Poster Presentation Advances in Neuroblastoma Research Congress 2016

An 18-gene Myc activity signature predicts poor clinical outcome in multiple Myc-associated cancer types (#163)

MoonSun Jung 1 , Amanda J. Russell 1 , Bing Liu 1 , Joshy George 2 , Pei Yan Liu 1 , Tao Liu 1 , Anna DeFazio 3 , David D.L. Bowtell 2 , André Oberthuer 4 , Wendy B. London 5 , Jamie I. Fletcher 1 , Michelle Haber 1 , Murray D. Norris 1 , Michelle J. Henderson 1
  1. Children's Cancer Institute Australia, Sydney, NSW, Australia
  2. Peter MacCallum Cancer Centre, Melbourne, VIC, Australia
  3. Department of Gynaecological oncology and Westmead Institute for Cancer research, University of Sydney at the Westmead Millennium Institute, Sydney, NSW, Australia
  4. Children’s Hospital, Department of Pediatric Oncology and Hematology, University of Cologne and Centre for Molecular Medicine Cologne, Cologne, Germany
  5. Children’s Oncology Group Statistics and Data Center and Boston Children’s Hospital/Dana-Farber Cancer Institute, Boston, MA, USA

Background

Myc transcriptional activity is frequently deregulated in human cancers, but a Myc activity signature with predictive ability and clinical utility in multiple tumour types remains to be developed.

 

Methods

18 Myc-regulated genes were selected from published studies of Myc family targets based on analysis of gene expression and correlation with clinical outcome in epithelial ovarian cancer (EOC) and neuroblastoma.

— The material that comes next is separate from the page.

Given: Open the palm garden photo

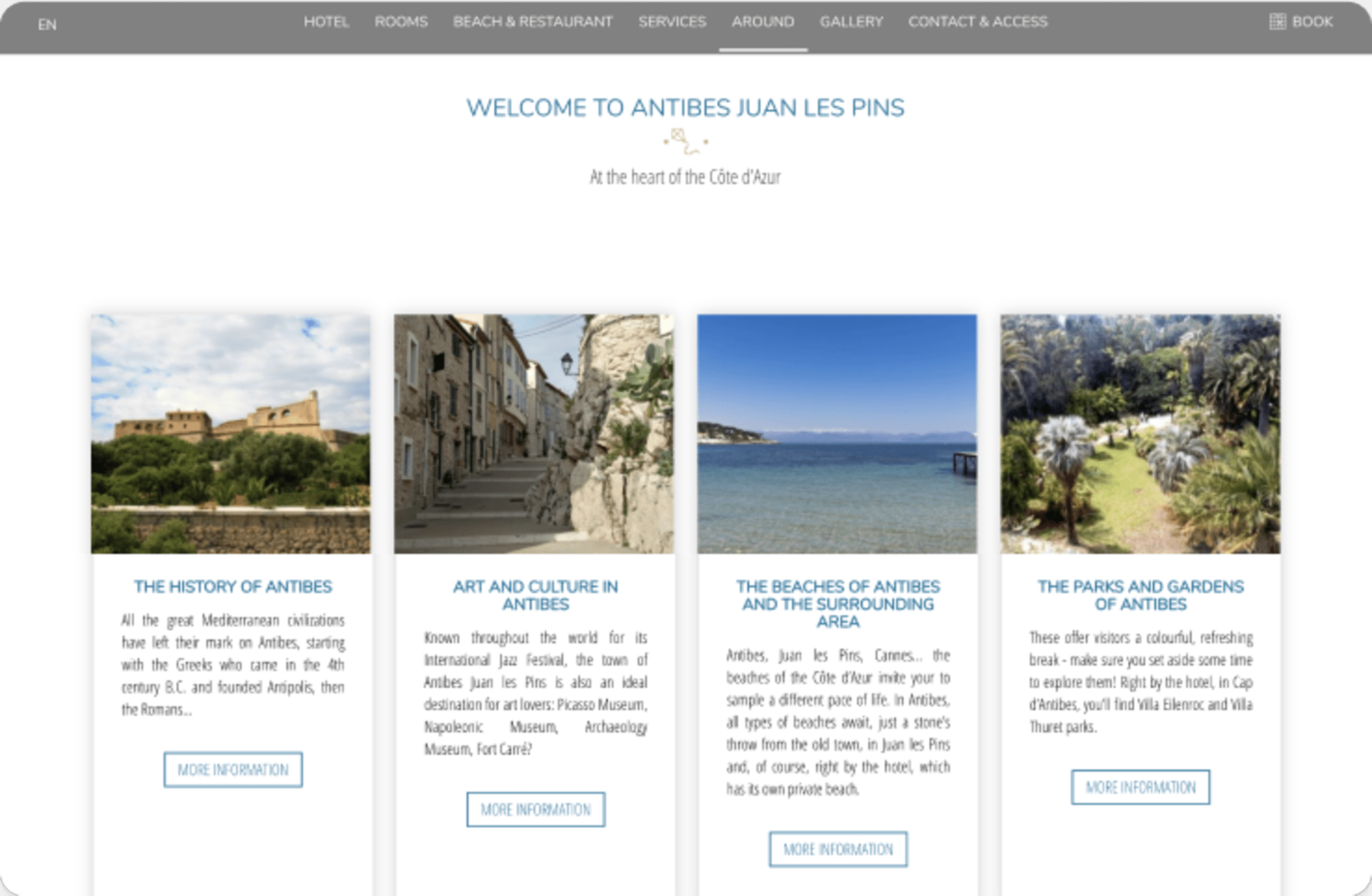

A Myc family activity score, derived from the expression of 18 genes using qPCR assays arrayed in Taqman low density format, was first correlated to MYC/MYCN/MYCL1 expression in a panel of 35 cancer cell lines. The prognostic utility of this signature was evaluated in neuroblastoma (n=649), medulloblastoma (n=130), diffuse large B-cell lymphoma (DLBCL; n=122) and EOC (n=540) microarray gene expression datasets using Kaplan-Meier and multivariate Cox regression analyses, and was further validated in 42 primary neuroblastomas using qPCR.

 

Results

Cell lines with high MYC, MYCN and/or MYCL1 gene expression exhibited elevated expression of the signature genes. Survival analysis showed that high signature score was significantly associated with poor outcome in the overall cohort (p<0.001) and a subset of tumours lacking MYCN amplification (p<0.001) in neuroblastoma. Moreover, high signature score was associated with poor prognosis independently of well-defined prognostic factors in neuroblastoma, breast cancer, DLBCL and medulloblastoma. In EOC, the 18-gene Myc activity signature was capable of identifying a group of patients with poor prognosis in a “high-MYCN” molecular subtype but not in the overall cohort. The predictive ability of this signature was reproduced using qPCR analysis of an independent cohort of neuroblastomas, including a subset of tumours without MYCN amplification.

 

Conclusion

An 18-gene Myc activity signature is highly predictive of clinical outcome in diverse Myc-associated malignancies, independent of Myc amplification. This suggests its potential clinical application in the identification of Myc-mediated tumours that might be treated with Myc-targeted therapies.